Salento uva negroamaro
L’Uva da cui si ricava il Negramaro

Guagnano, la città custode della sua antica civiltà contadina, delle sue memorie bucoliche, capace di  industrializzarsi e attrarre, attirare attenzioni industriali anche dal Nord Italia; con i suoi tesori racchiusi in quegli opifici enologici in cui si crea l’oro della vita: il vino. Il Negramaro. Conosciuto, esportato, valorizzato, gustato, apprezzato e conservato nelle botti del palato prima e della memoria, dopo.
Un Salento così fotografato non è l’album dei ricordi, non è una collezione di immagini, di riprese, di scatti. È la reale immagine di un territorio che vale, che c’è e che va difeso, tutelato, perché troppi sono gli agguati mortali in attesa e pronti per colpire; per sventrare, distruggere e annientare, in nome di uno sciagurato, insano e insensato progresso, l’intelligenza umana racchiusa in quegli scrigni chiamati amore e lavoro, passione e sacrifici, sangue, lotte, sudore.
Il Salento è terra d’arte con i suoi cartapestai, con i suoi cuochi familiari, domestici, disponibili a presentare i piatti della loro fantasia. La cucina leccese, in genere, è gustosa, piacevole, carezzevole. Dicono che appartiene alla Dieta mediterranea. Nel Salento non si va per fare diete ma per assaporare, per apprendere il mistero della terra e del mare coniugati; che si uniscono, che si incontrano nello sposalizio della fedeltà alla terra di appartenenza, alla propria terra d’origine. Nulla è lasciato al caso se i piatti vivi, fumanti, ardenti amoreggiano con lo stesso ardore di chi fa coppia con il suo partner.
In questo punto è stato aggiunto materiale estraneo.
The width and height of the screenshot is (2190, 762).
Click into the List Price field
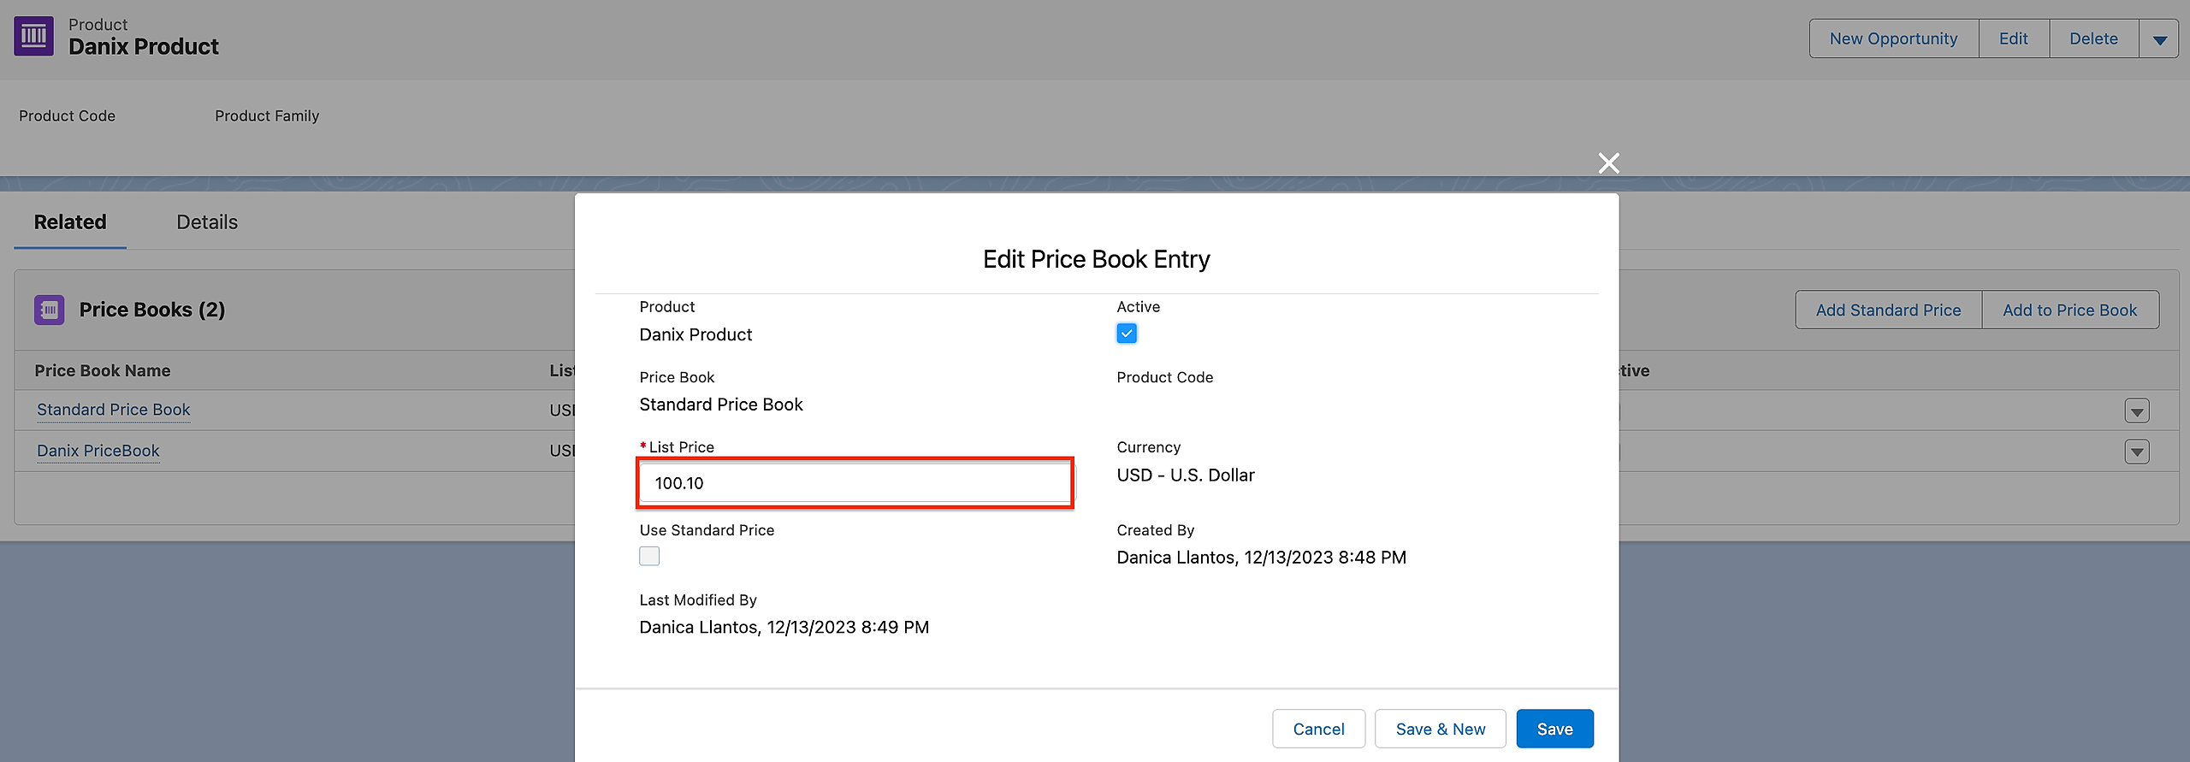point(855,483)
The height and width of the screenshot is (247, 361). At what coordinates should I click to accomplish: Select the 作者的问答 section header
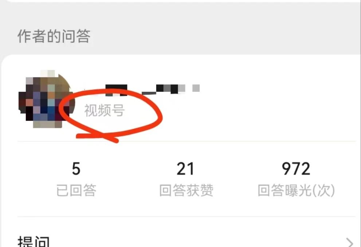tap(54, 36)
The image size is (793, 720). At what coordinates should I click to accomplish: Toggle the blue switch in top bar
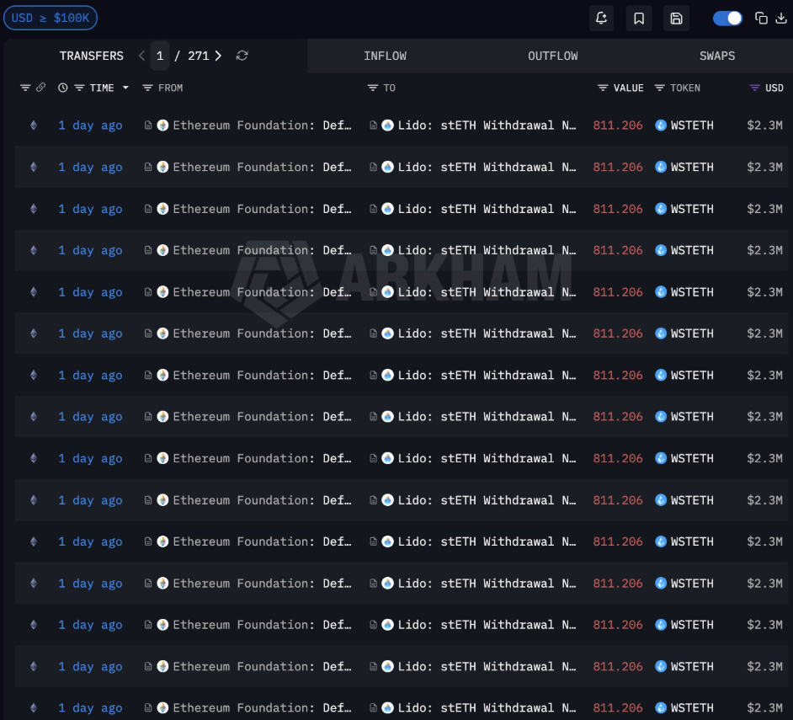pyautogui.click(x=727, y=19)
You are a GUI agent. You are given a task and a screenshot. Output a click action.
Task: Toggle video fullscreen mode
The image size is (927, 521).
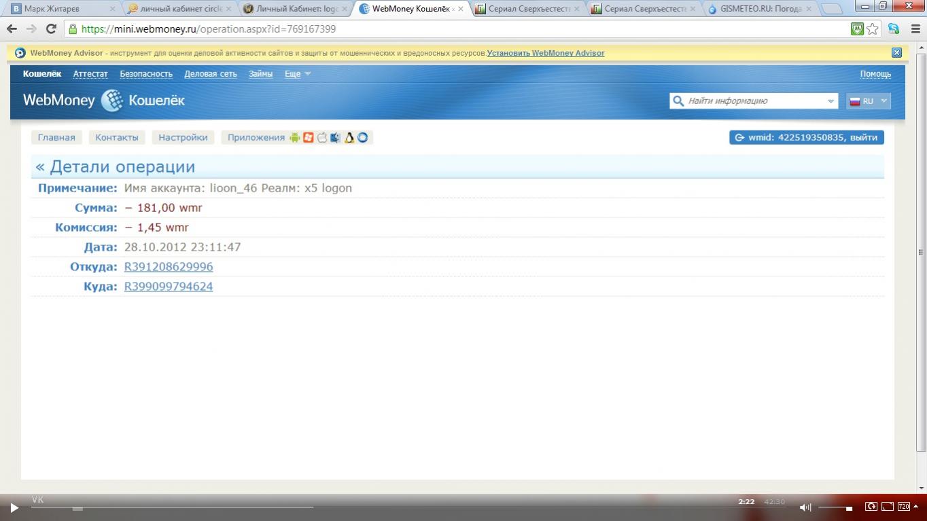888,507
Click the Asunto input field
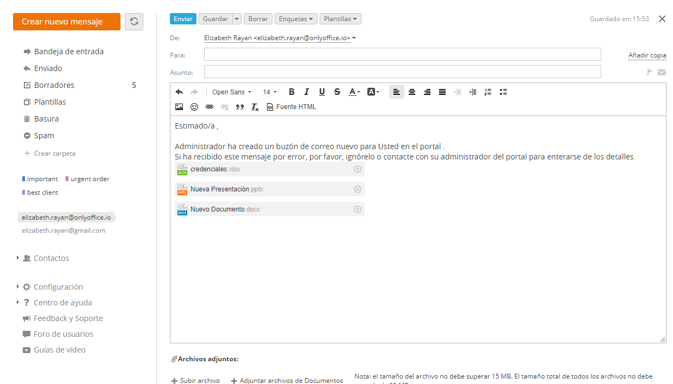The image size is (673, 384). (x=402, y=72)
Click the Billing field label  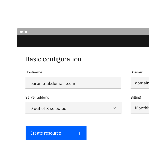click(x=136, y=98)
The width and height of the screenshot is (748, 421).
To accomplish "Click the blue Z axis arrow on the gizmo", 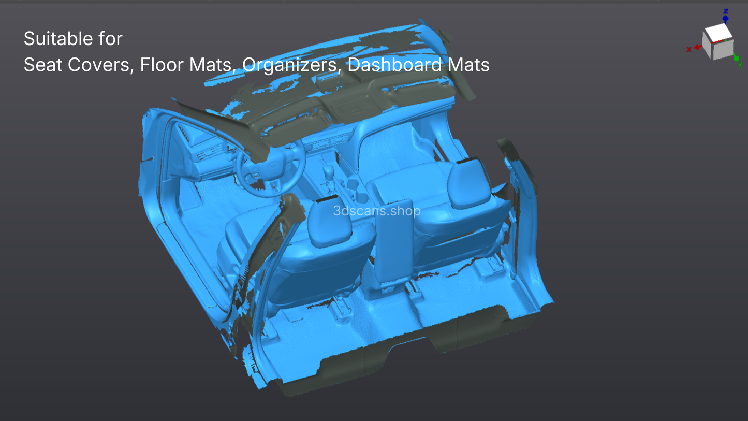I will [x=725, y=19].
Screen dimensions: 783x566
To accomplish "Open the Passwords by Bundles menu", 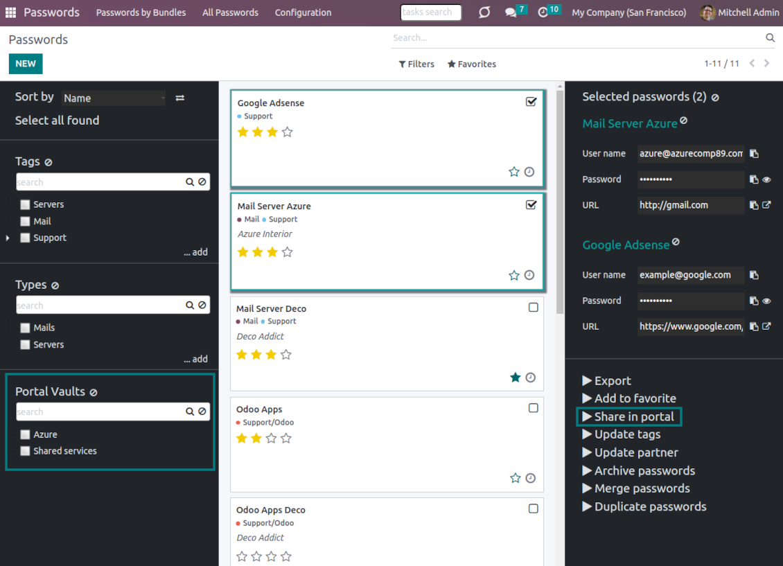I will tap(141, 12).
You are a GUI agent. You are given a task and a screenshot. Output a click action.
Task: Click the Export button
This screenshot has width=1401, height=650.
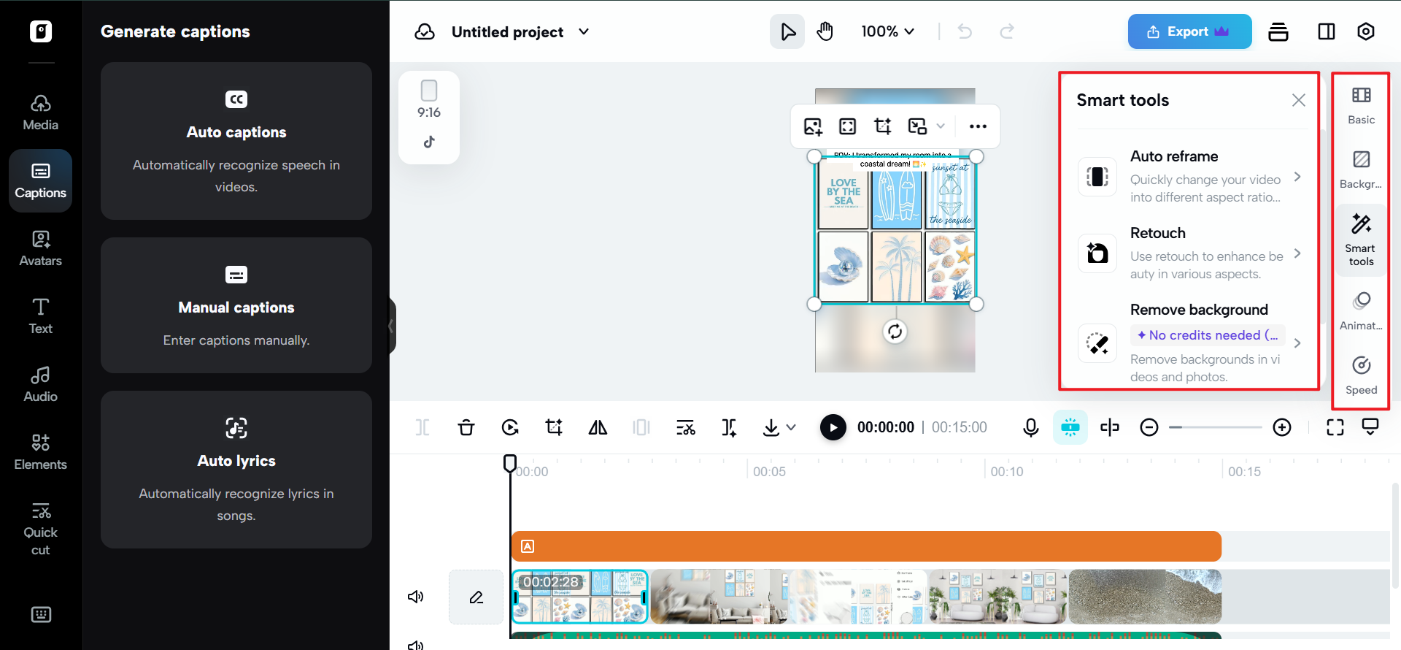coord(1189,31)
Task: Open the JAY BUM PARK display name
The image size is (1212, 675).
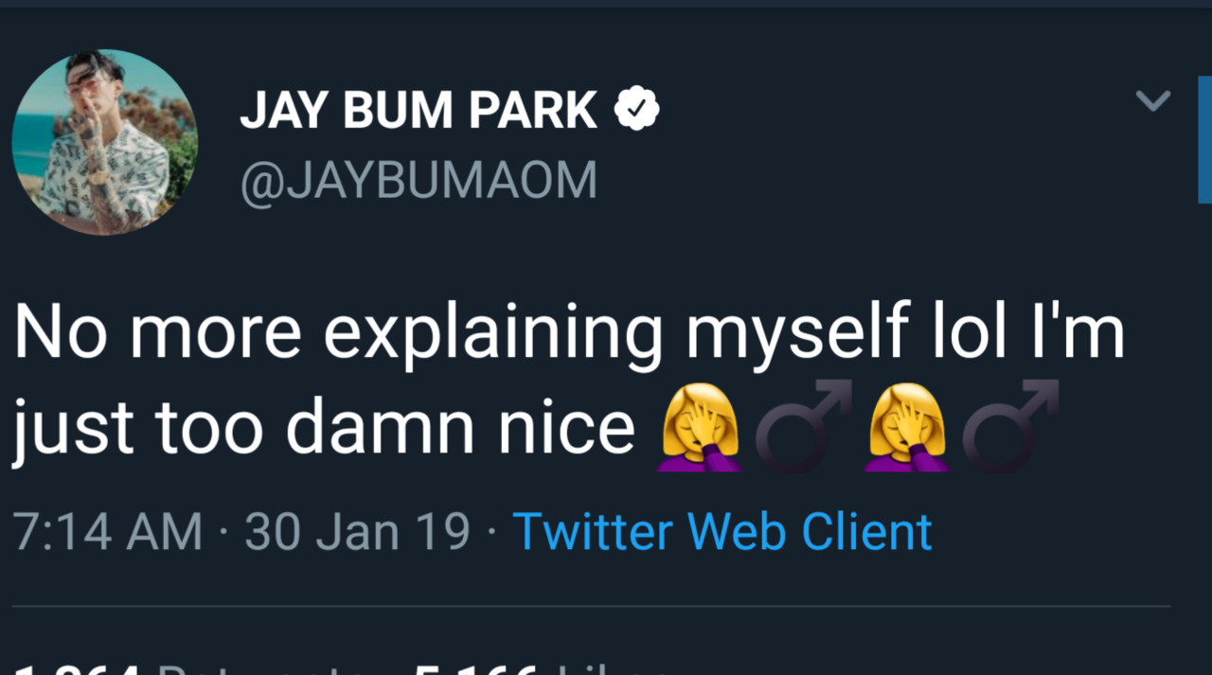Action: (419, 111)
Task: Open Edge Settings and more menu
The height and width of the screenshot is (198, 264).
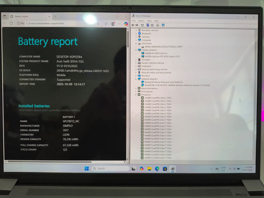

Salento terra dei Messapi, Greci e Bizantini

Salento Copertino
Porta San Giuseppe, Copertino

Promuovere, incoraggiare, ingaggiare la competizione e la competitività, così come sta avvenendo, di recente, in questa terra di Messapi, Greci e Bizantini, è la prova della maturità di un popolo che ha saputo prelevare, dalle giuste e non ancora inquinate fonti, il nettare della propria esistenza, della propria identità. Certo, resta da fare molto. Aver colto e cogliere, comunque, gli attimi della storia che si presenta e si manifesta è lodevole. È la carta vincente del Tacco d’Italia. Si, Tacco, ovvero punta per restare alti e salire sempre di più i gradini del godimento, della piacevolezza, della originalità e verginità del creato. Nelle espressioni umane e naturali. Natura e uomini che si incontrano, che si fondono, che  convivono abbracciati per solcare il cammino futuro, per riscrivere i saggi della nuova storia, con la consapevolezza che il proprio villaggio, la propria terra, la propria casa siano i migliori non è di poco conto.
Il Salento resta terra da scoprire attraverso i suoi piccoli borghi; i suoi dialetti fonici ammanigliati dalla melodiosa consonanza di popoli tra popoli, che hanno convissuto e coesistono sul ponte dove le civiltà si costruiscono, si rinsaldano si intercettano e si fondono nel cuore della solidarietà. Il Salento è fiaba per adulti che vogliono sentirsi bambini, attratti da quella curiosità che è madre dell’intelligenza; da quella curiosità che è gusto per la scoperta di vivere e di aver vissuto.